■ Request 1 ■
Please copy the entries word for word, starting at the line that contains "Where should I" and ending after the line that contains "click(x=236, y=139)".

■ Excerpted passage ■
# # # #
Estuaries represent potential sources of power — specifically, osmotic energy — that can be harnessed from the differences in the salt concentration between seawater and river water. Reverse electrodialysis (RED) membrane technology has typically been applied for this application, generating electricity from the pressure differences caused by the salt gradient.

Past research has indicated that improving both the flow of positively charged ions across the RED membrane and the efficiency of electron transport by suppressing internal electrical resistance would likely boost the amount of electricity captured. Researchers in China have pursued these avenues by designing a semipermeable membrane with environmentally friendly materials deliver reductions in internal resistance and maximize output power.

The layered-structured nanofluidic membrane fosters ion transport by embedding a negatively charged cellulose hydrogel between layers of electrically conductive polyaniline polymer to promote electron transport. These decoupled transport channels were demonstrated to yield higher ion conductivity and lower resistivity compared to homogenous membranes derived from the same materials.
# # # #
■ Request 2 ■
Condense the paragraph of the osmotic energy passage that begins "The layered-structured nanofluidic membrane" into two shorter sentences, keeping its main facts.

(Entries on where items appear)
# # # #
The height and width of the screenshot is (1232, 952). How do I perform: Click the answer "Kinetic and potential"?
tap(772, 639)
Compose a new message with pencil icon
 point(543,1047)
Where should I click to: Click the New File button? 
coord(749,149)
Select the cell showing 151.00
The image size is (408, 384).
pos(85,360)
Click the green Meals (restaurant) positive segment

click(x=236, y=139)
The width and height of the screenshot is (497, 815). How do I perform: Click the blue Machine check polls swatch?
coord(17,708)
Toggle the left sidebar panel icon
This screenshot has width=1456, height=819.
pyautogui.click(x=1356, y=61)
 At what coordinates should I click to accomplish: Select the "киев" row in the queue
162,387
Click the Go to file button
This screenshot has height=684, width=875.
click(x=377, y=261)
# # # #
■ Exercise response 1 ■
Where should I click to: Click the New File button? 
coord(749,149)
Select the cell showing 151.00
The image size is (408, 384).
pos(85,360)
Click the green Meals (restaurant) positive segment

click(x=236, y=139)

■ Exercise response 2 ■
The layered nanofluidic membrane aids ion transport with a negatively charged cellulose hydrogel embedded between layers of conductive polyaniline polymer, which promotes electron transport. These decoupled channels gave higher ion conductivity and lower resistivity than homogeneous membranes made from the same materials.